* **TASK INSTRUCTIONS**
Looking through the listing below, state how many lines have the word "computer" in them. Only the number should be given.

--------

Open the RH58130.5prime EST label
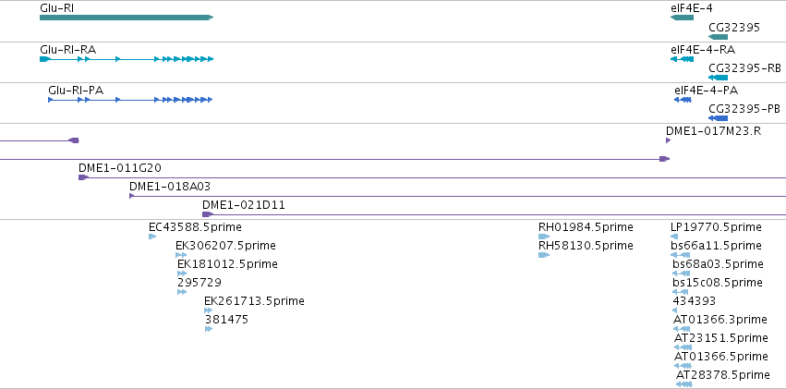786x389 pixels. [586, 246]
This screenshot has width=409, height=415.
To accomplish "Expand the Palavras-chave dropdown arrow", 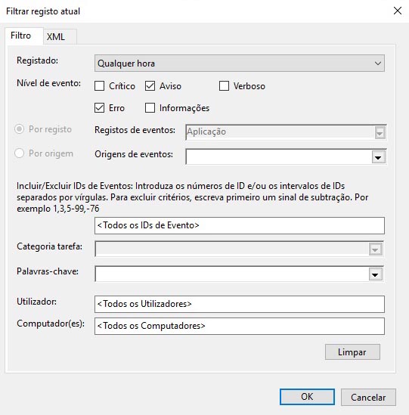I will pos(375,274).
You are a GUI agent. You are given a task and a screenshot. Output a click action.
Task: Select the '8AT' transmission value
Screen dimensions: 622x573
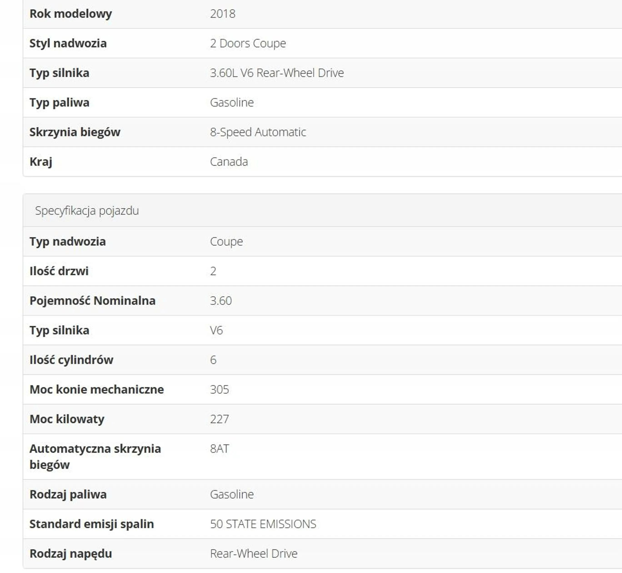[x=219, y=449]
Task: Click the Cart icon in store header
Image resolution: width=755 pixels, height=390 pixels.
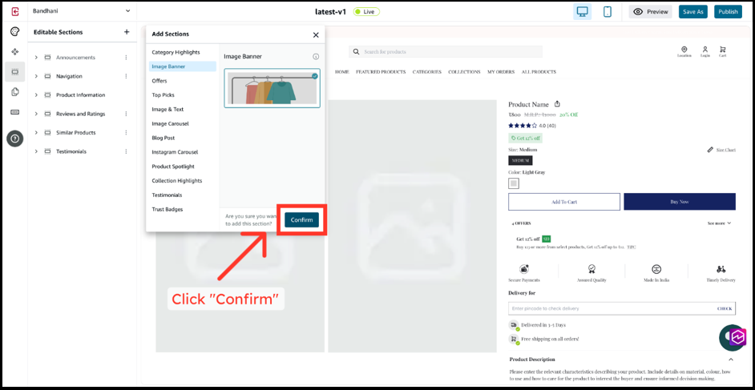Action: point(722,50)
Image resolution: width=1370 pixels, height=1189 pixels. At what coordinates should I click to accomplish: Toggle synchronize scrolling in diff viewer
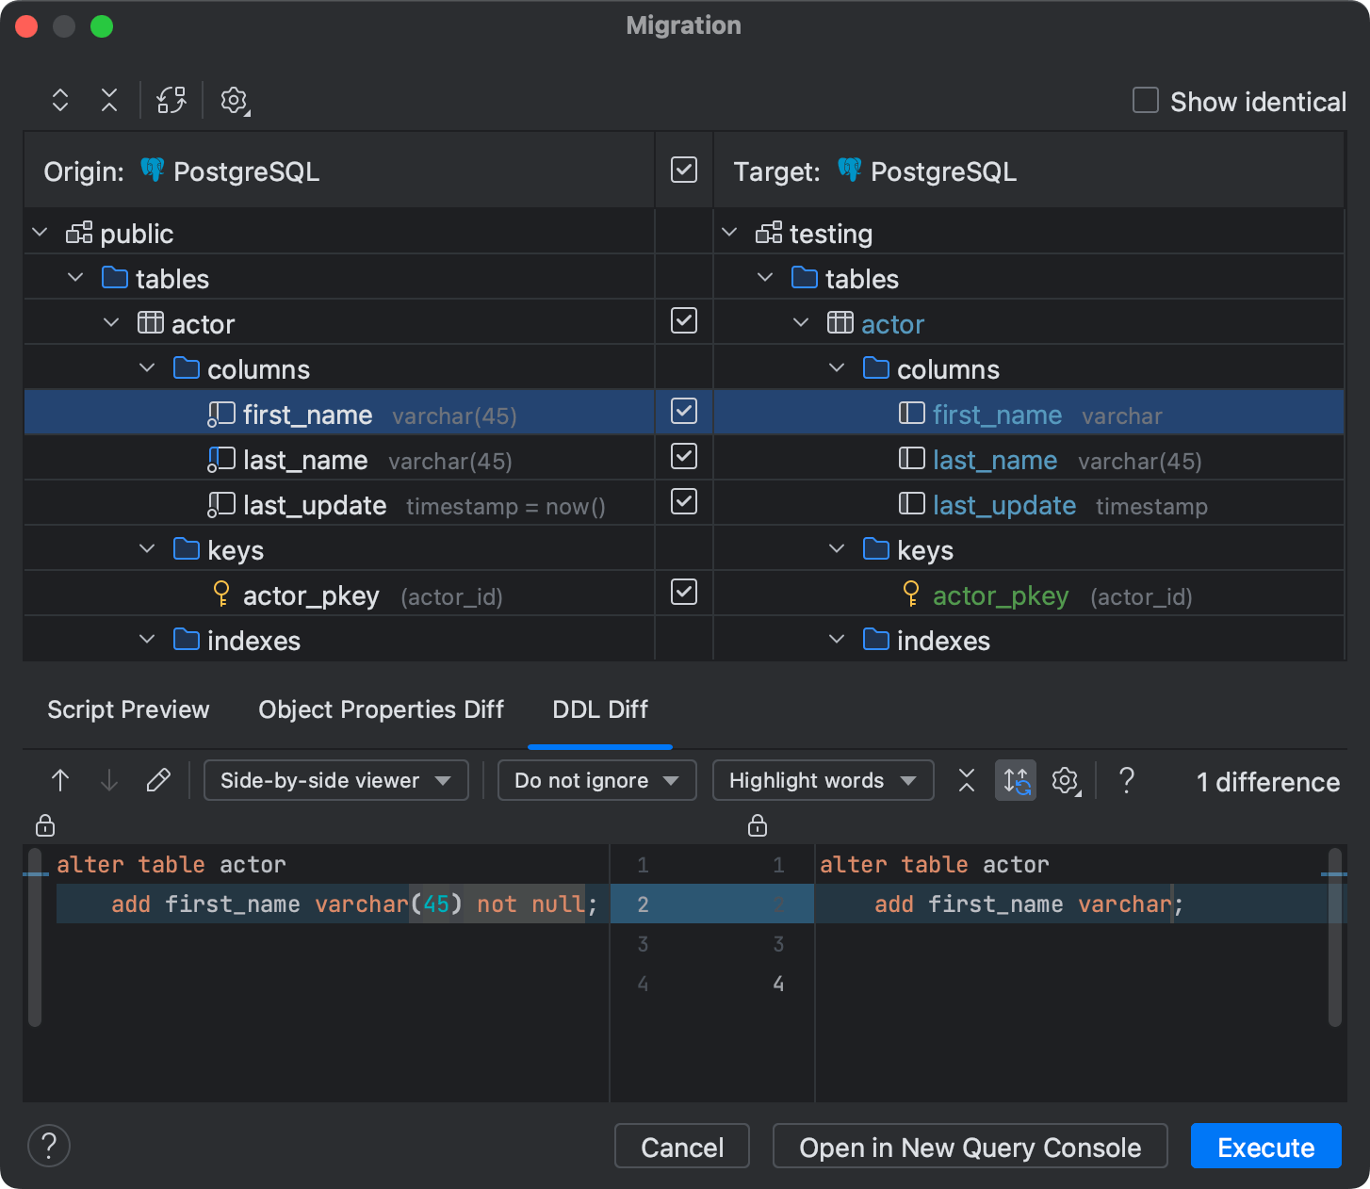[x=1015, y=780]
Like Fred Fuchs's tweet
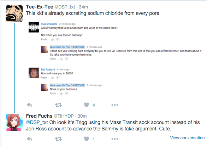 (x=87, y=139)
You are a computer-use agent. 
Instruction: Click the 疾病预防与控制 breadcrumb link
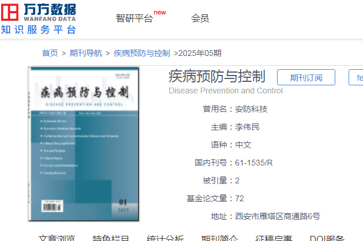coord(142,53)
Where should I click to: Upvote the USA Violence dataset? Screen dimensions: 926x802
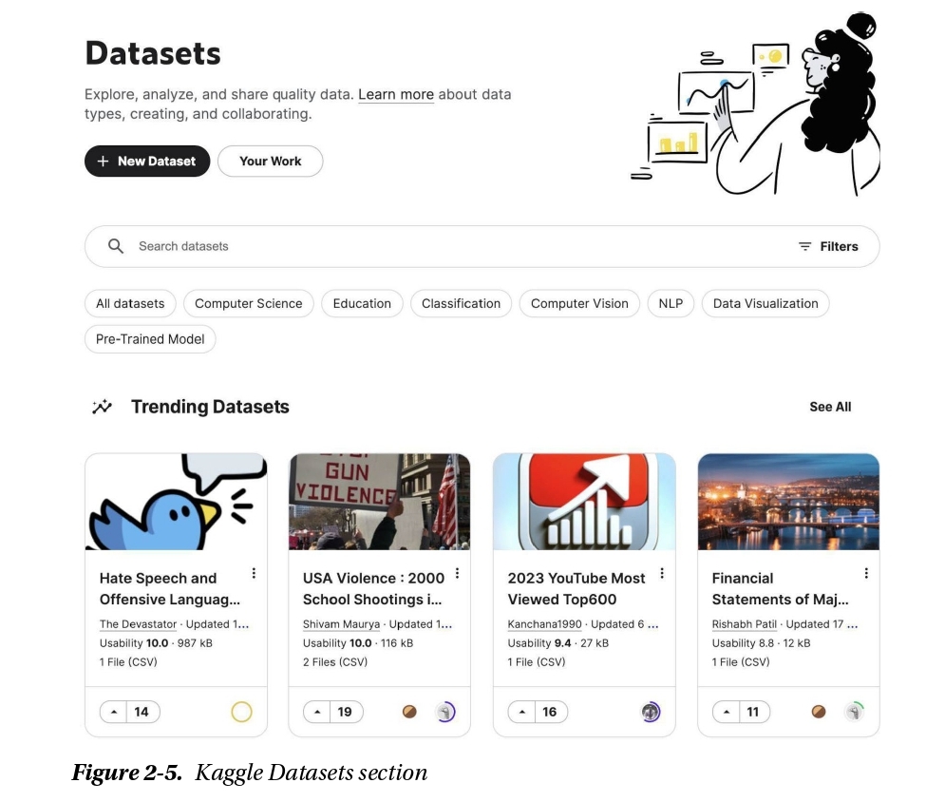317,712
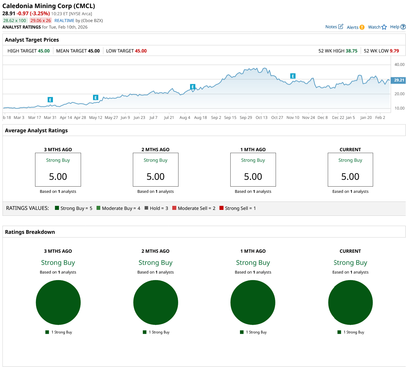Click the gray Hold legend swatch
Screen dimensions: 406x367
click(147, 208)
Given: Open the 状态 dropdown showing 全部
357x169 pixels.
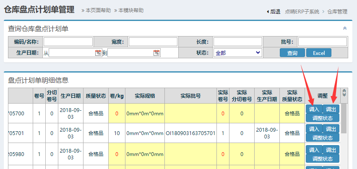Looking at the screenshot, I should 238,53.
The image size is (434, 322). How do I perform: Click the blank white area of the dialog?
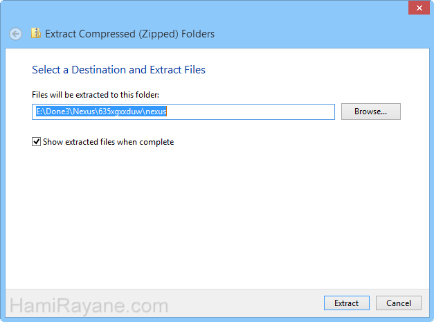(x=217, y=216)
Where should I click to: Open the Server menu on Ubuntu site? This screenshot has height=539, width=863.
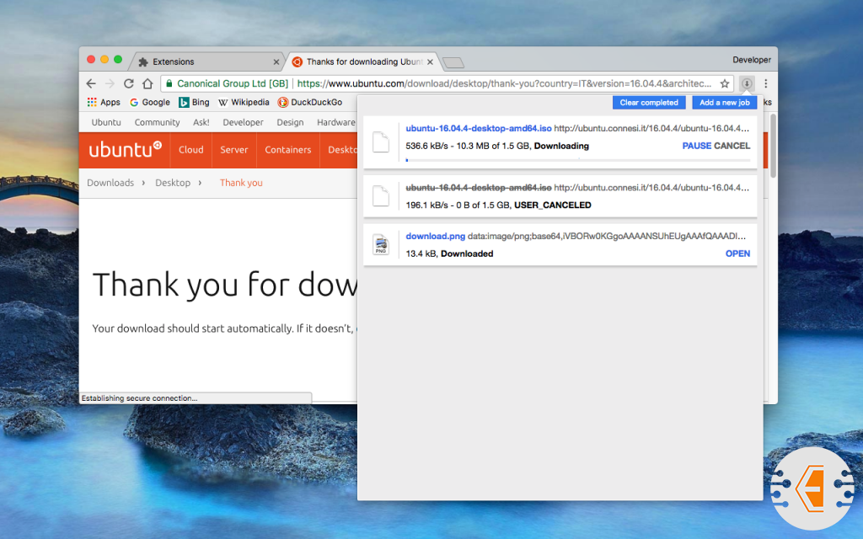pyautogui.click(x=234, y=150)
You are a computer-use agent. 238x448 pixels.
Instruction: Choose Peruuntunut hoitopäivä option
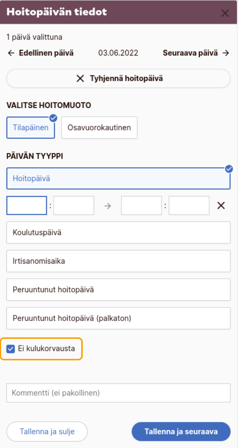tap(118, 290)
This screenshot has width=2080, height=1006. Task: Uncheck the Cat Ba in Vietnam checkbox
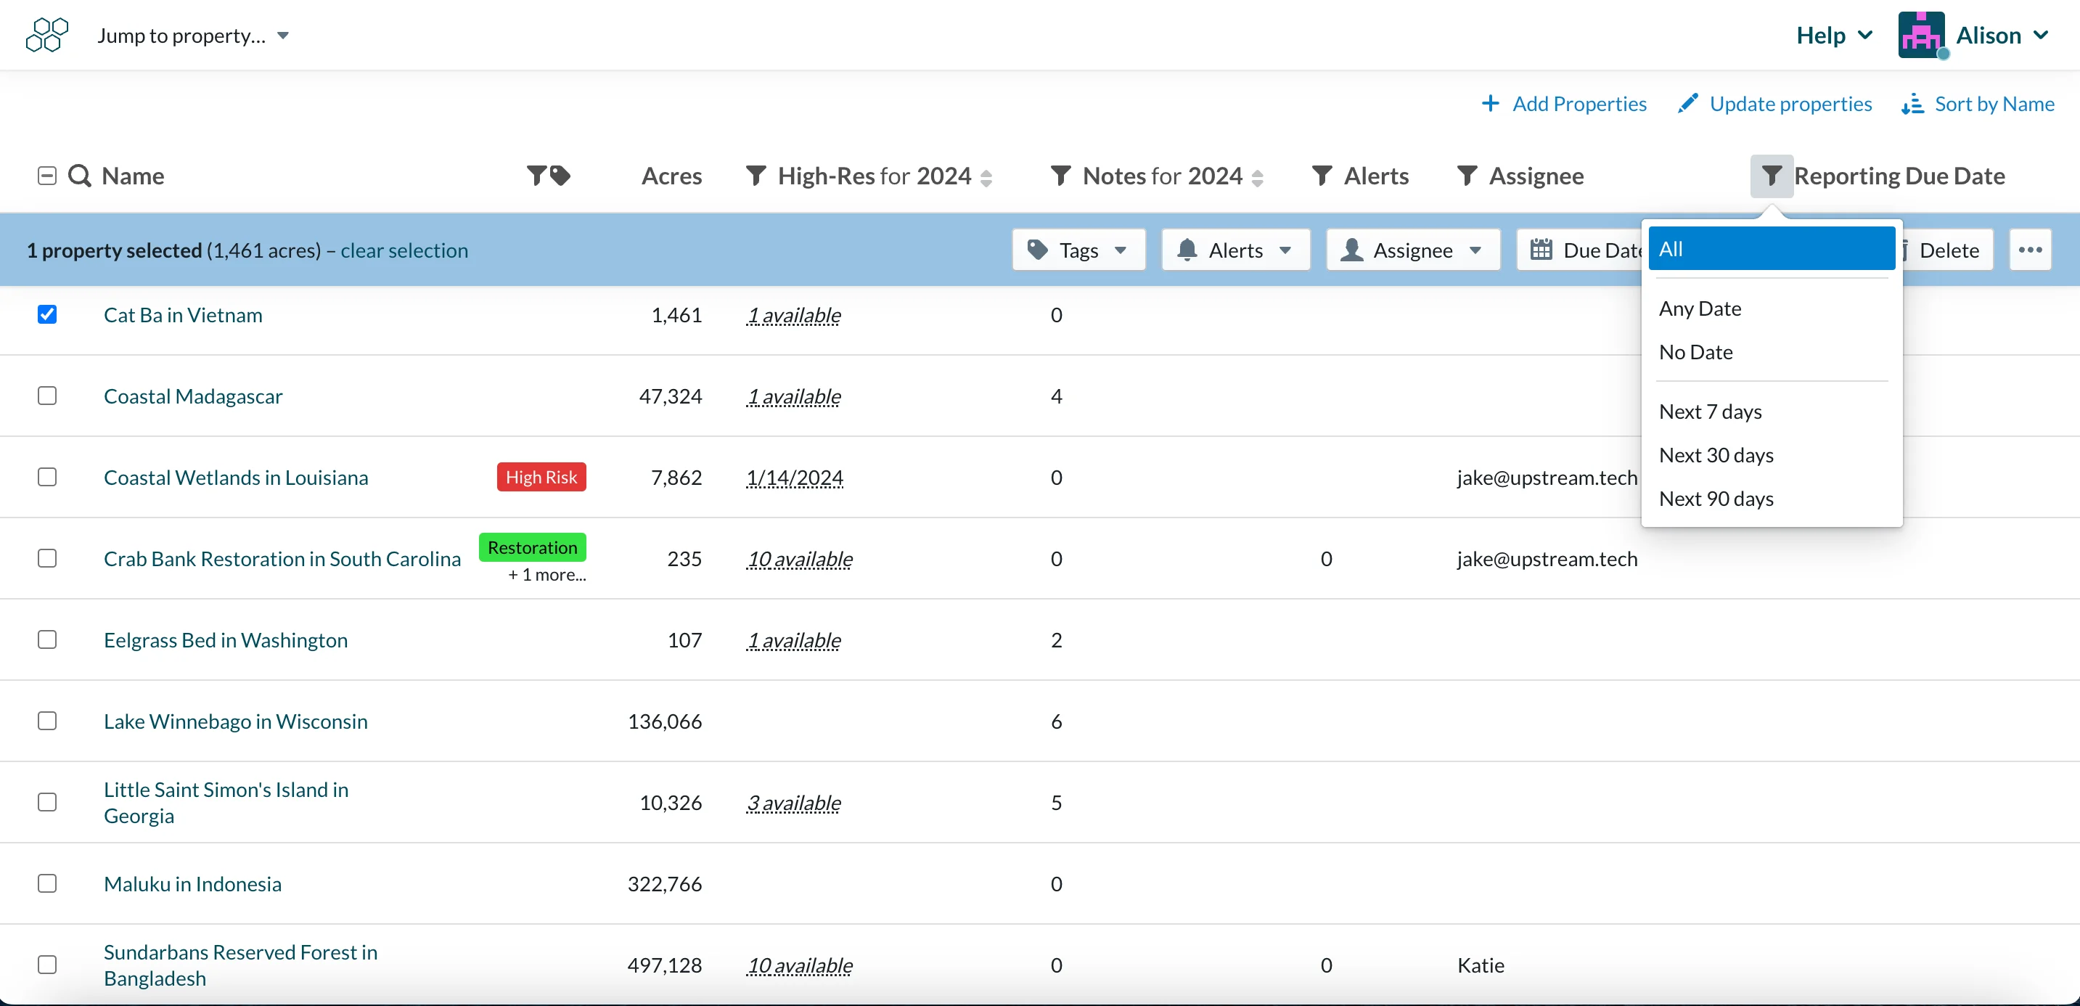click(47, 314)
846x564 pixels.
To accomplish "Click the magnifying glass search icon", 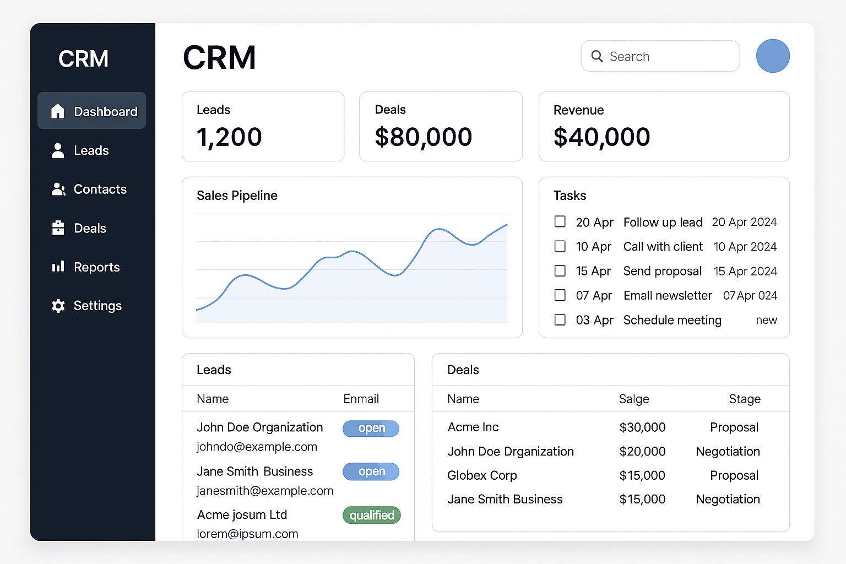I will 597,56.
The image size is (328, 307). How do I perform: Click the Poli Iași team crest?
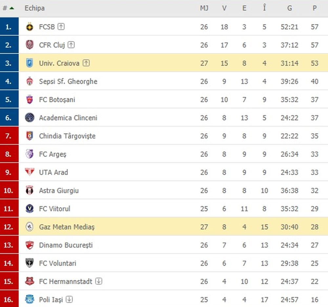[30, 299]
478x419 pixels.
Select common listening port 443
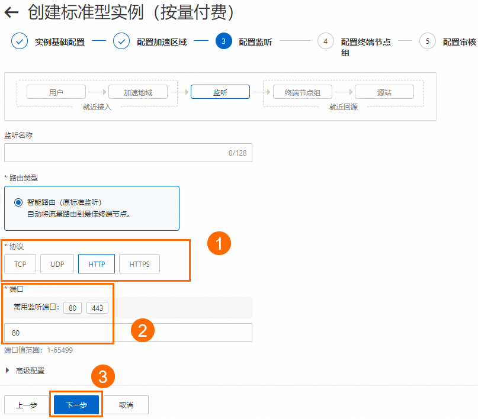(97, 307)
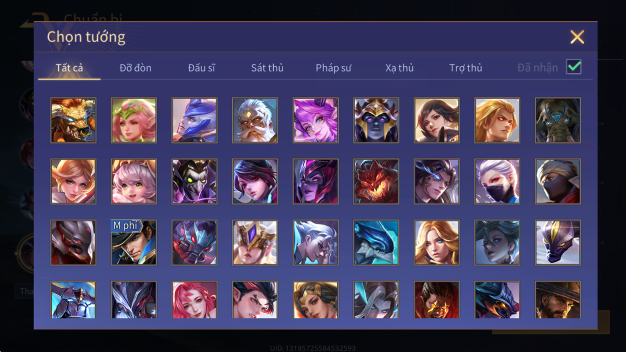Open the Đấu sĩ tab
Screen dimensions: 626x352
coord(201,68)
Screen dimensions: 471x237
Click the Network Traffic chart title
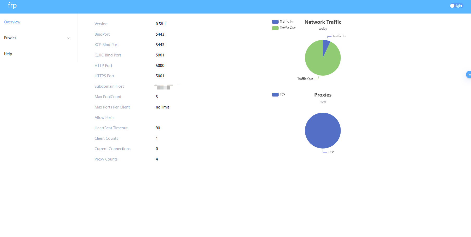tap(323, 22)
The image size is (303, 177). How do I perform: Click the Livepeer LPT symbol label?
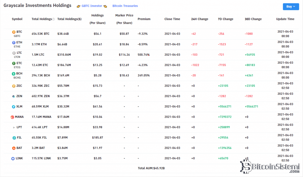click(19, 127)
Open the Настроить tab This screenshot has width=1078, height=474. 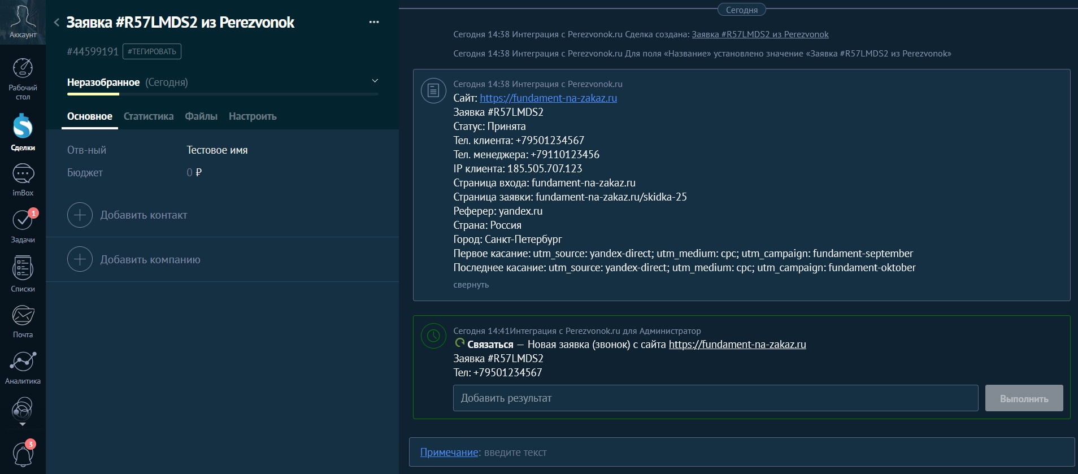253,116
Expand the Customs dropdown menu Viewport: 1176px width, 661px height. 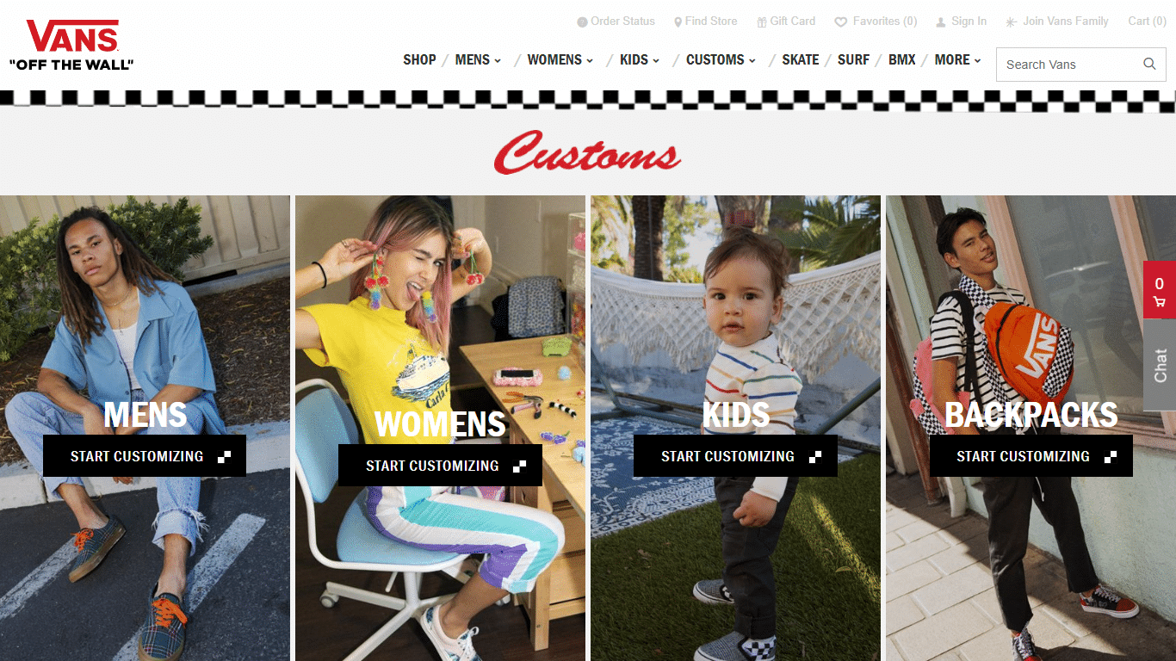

--------

* **REPLY TO THE EXERCISE**
2